Funny, that's the same reason I used my question mark!

If you looked it up then you're already ahead of me. Sounds like non-coal carbon is common. Although it sounds like coal could be used as a source of low-radiation carbon if you wanted to make new low-radiation steel.


One ridiculous idea would be asteroid mining, although I'm not sure what the background radiation would in an asteroid. Plus, the whole cost issue.


Along with asteroid mining will be space manufacturing, even 3D printing. It takes a lot less energy to move the finished product than the move the raw materials. 24x7 solar power, and less industrial pollution are other advantages of space manufacturing.


why would you do that? They need uncontaminated steel not uncontaminated ore. There is plenty of the latter on earth.


One could grab an asteroid primarily composed of water ice, obtain oxygen via hydrolysis and then use either earth mined iron or iron from a different asteroid type. Like I said though the idea is ridiculous. I'm also not sure how much nitrogen is needed in steel making or where the best extra planetary source would be.


No, the modern technique is to calibrate the device, and hence remove any background effects. Low background steel was used to calibrate some parent device, probably analog.


You can subtract the background, but you can't subtract the noise in the background, which goes as the square root of the number of background counts (typical rule of thumb). So you need low background if you want to detect weak signals above background in a finite amount of time.
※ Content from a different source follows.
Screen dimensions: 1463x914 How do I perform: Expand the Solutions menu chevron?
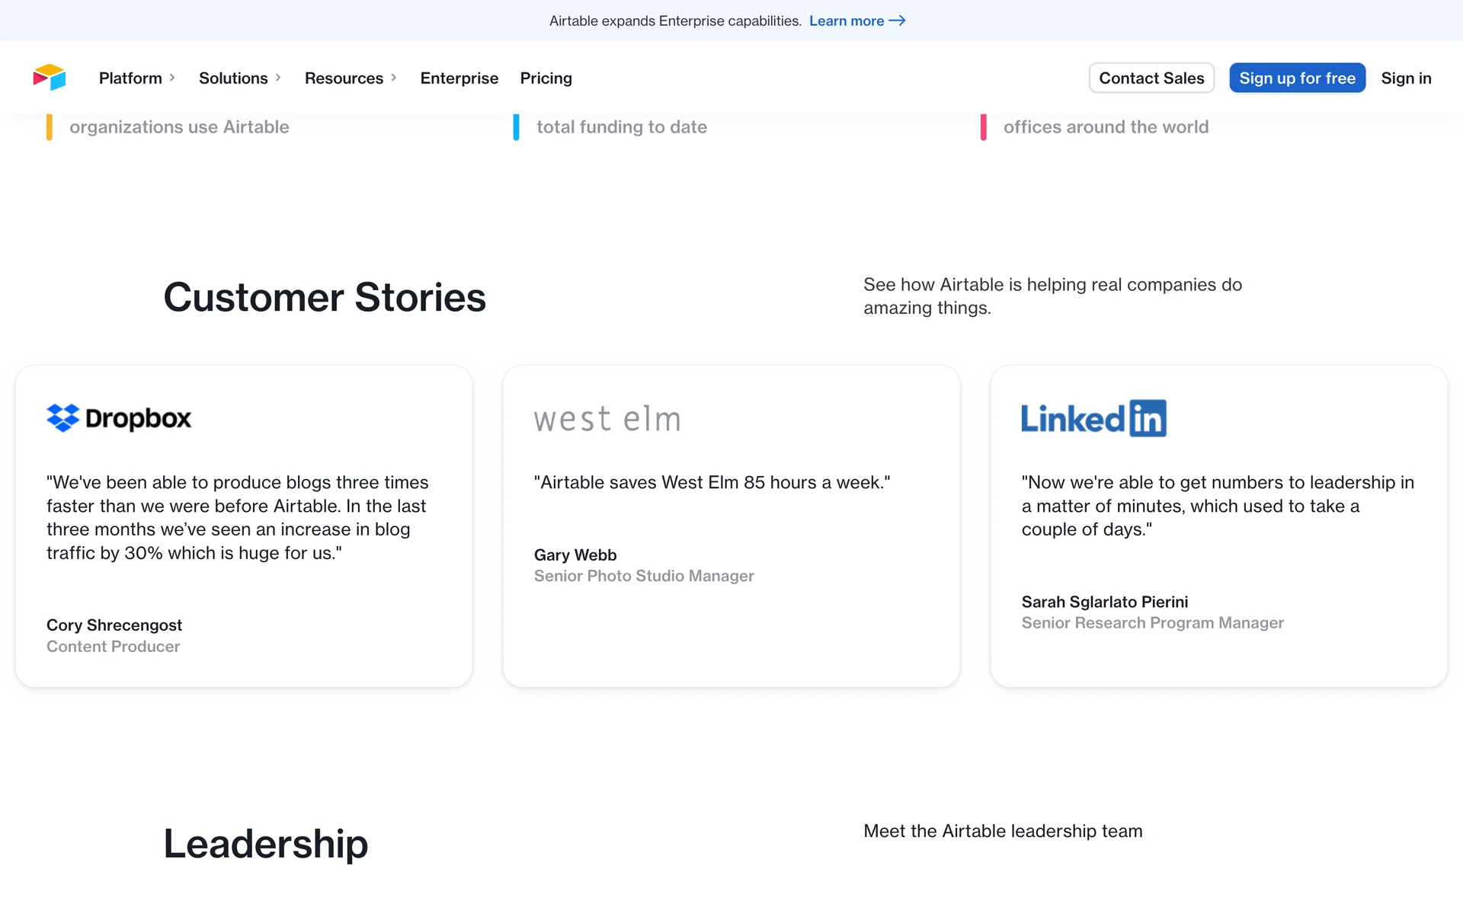(x=278, y=78)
This is also true, that's why pre-ww2 steel is used by national labs on specialized physics projects. On the other hand I am not aware of commercial medical products that use the stuff.
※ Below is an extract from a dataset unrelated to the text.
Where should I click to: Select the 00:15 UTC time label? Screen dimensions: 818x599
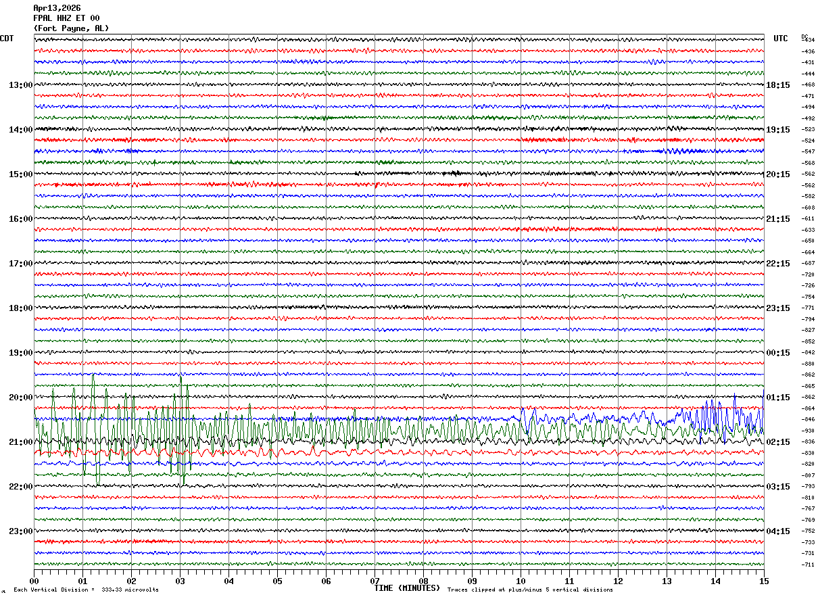coord(777,353)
Why wouldn't it take a finite amount of time? With a large enough sample size, shouldn't any weak effect be distinguishable?


Yes, but the sample size might be limited, for instance for the whole body counter shown in the article. Anecdote: One of my friends in grad school was involved in an accident at a national lab, where some radioactive material was released into the air. He had to sit in a thing that counted gamma rays coming from him, to see if he had consumed any of the bad stuff, and it completely enclosed him in a large scintillation detector. So, he was the sample.
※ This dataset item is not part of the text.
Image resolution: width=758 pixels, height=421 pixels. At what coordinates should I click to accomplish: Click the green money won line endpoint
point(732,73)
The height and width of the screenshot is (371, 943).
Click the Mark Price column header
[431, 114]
Would pipes in my 1927 house be made of this brand of metal?


Unlikely. Even if you have galvanized steel pipes, it's a good bet they've been replaced at some point since the house was built.


It's a bit like Jazz (and to a lessor extent most other forms of music) from before the 1980's, where they started that horrific over-production which made it sound plasticy and homogenous.


I'd love to hear an example of this recent jazz, if you have one.


Pretty much any post 1980's Jazz. You can start off comparing Miles Davis's Amandla with anything he was doing in the '60s or '70s (Live Evil, On the Corner, Cellar Door Sessions etc). Herbie Hancock is another one who did stuff both pre and post 1980.

Amandla still has some great tracks, and there's some great post 1980s Jazz out there. But it always sounds like too much attention has been paid to how much reverb there is, how much echo on the drums, and to limit how much the guitar -if present- deviates from permitted parameters. Jazz from the '50s to '70s doesn't have these problems, and a lot of it was extremely well recorded, compared with all the dreadful sounding recordings of most rock from the '60s and '70s.